*** Opening GIVEN DATA ***

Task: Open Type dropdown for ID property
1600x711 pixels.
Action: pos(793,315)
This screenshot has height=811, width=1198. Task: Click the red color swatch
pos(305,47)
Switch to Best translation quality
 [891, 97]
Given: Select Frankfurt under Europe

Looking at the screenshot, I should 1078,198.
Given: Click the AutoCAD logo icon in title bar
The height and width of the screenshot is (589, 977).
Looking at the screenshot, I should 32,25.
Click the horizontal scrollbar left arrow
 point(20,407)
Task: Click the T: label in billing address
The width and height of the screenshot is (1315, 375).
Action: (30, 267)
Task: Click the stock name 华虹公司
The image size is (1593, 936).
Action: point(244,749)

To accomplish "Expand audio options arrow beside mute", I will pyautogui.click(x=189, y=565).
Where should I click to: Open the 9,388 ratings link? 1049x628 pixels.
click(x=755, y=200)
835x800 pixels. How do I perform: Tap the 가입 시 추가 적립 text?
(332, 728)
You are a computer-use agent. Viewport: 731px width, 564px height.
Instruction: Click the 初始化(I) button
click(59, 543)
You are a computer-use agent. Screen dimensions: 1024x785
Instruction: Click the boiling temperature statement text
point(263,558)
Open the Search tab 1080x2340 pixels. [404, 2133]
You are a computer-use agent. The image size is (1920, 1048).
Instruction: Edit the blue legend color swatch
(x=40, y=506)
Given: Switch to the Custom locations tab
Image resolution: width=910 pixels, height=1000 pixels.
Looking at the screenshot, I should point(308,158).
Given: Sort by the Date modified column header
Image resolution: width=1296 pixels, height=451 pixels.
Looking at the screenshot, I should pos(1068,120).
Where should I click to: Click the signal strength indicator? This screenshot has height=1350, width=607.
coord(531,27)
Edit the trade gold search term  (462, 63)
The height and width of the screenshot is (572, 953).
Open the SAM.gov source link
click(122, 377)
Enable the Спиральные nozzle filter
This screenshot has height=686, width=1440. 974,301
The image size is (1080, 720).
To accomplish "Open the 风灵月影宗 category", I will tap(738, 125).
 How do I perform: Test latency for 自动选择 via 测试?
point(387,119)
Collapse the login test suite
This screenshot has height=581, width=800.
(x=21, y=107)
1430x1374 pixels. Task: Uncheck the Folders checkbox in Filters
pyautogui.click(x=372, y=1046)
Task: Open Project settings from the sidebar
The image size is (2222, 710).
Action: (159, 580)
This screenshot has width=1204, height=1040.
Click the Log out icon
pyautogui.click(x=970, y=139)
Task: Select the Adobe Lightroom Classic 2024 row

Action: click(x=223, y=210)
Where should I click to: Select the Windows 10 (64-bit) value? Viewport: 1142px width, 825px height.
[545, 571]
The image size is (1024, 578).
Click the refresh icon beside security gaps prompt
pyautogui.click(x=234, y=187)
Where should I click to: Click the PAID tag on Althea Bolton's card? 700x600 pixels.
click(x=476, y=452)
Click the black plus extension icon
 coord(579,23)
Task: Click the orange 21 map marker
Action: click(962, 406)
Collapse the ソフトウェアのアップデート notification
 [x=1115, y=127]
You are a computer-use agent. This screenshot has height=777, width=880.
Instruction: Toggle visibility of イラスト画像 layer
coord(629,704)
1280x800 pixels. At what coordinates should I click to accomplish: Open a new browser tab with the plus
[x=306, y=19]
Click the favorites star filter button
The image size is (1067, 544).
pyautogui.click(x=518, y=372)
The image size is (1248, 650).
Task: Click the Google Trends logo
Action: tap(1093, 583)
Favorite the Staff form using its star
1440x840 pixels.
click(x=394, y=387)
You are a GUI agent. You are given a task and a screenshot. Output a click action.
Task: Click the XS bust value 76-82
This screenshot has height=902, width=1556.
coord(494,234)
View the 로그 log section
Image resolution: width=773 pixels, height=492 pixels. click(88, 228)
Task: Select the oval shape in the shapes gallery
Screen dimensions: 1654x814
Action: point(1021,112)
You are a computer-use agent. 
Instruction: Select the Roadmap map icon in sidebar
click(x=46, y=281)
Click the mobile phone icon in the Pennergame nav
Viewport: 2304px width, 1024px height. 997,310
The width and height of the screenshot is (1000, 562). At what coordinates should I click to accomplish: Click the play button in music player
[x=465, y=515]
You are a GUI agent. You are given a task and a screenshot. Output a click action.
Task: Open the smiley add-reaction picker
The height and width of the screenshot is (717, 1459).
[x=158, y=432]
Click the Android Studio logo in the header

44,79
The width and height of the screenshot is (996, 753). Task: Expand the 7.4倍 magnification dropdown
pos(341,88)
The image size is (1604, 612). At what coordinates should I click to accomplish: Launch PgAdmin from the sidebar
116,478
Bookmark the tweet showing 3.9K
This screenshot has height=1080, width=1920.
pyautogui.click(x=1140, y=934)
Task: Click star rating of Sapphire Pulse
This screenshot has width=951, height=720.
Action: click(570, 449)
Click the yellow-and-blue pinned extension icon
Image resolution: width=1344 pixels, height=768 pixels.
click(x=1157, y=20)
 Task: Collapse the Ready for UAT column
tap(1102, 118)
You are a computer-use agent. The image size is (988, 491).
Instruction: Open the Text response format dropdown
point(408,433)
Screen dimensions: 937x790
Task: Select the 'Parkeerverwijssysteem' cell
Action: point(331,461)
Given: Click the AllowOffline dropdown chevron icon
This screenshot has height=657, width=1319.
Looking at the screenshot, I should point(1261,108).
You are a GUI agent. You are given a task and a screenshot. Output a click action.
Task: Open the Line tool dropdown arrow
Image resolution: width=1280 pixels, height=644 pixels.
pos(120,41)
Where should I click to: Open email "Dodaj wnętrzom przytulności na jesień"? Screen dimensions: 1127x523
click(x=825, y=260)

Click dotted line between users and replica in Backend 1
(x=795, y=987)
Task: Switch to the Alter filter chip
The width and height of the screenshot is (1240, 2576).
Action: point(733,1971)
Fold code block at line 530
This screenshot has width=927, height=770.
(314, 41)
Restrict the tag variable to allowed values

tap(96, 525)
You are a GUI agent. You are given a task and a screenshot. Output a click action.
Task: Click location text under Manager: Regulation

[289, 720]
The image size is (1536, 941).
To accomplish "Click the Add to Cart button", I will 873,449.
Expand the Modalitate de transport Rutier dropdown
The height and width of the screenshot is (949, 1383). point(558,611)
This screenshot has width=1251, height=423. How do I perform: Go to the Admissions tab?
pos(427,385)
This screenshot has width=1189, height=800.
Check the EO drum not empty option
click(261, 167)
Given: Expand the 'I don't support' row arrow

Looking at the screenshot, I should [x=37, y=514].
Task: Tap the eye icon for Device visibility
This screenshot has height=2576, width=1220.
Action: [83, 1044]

*** Closing GIVEN DATA ***

## PROBLEM TO SOLVE
Repeat the entries above verbatim, but only from the line that has "Given: Sort by" down to the line that has "You are a computer-use agent. This", inclusive.

## WRITTEN SOLUTION
Given: Sort by the Date modified column header
Image resolution: width=1296 pixels, height=451 pixels.
Looking at the screenshot, I should pos(1068,120).
Where should I click to: Click the signal strength indicator? This screenshot has height=1350, width=607.
coord(531,27)
Edit the trade gold search term  (462, 63)
The height and width of the screenshot is (572, 953).
Open the SAM.gov source link
click(122, 377)
Enable the Спиральные nozzle filter
This screenshot has height=686, width=1440. 974,301
The image size is (1080, 720).
To accomplish "Open the 风灵月影宗 category", I will tap(738, 125).
 How do I perform: Test latency for 自动选择 via 测试?
point(387,119)
Collapse the login test suite
This screenshot has height=581, width=800.
(x=21, y=107)
1430x1374 pixels. Task: Uncheck the Folders checkbox in Filters
pyautogui.click(x=372, y=1046)
Task: Open Project settings from the sidebar
The image size is (2222, 710).
Action: (159, 580)
This screenshot has width=1204, height=1040.
Click the Log out icon
pyautogui.click(x=970, y=139)
Task: Select the Adobe Lightroom Classic 2024 row

Action: click(x=223, y=210)
Where should I click to: Select the Windows 10 (64-bit) value? Viewport: 1142px width, 825px height.
[545, 571]
The image size is (1024, 578).
Click the refresh icon beside security gaps prompt
pyautogui.click(x=234, y=187)
Where should I click to: Click the PAID tag on Althea Bolton's card? 700x600 pixels.
click(x=476, y=452)
Click the black plus extension icon
 coord(579,23)
Task: Click the orange 21 map marker
Action: click(962, 406)
Collapse the ソフトウェアのアップデート notification
 [x=1115, y=127]
You are a computer-use agent. This screenshot has height=777, width=880.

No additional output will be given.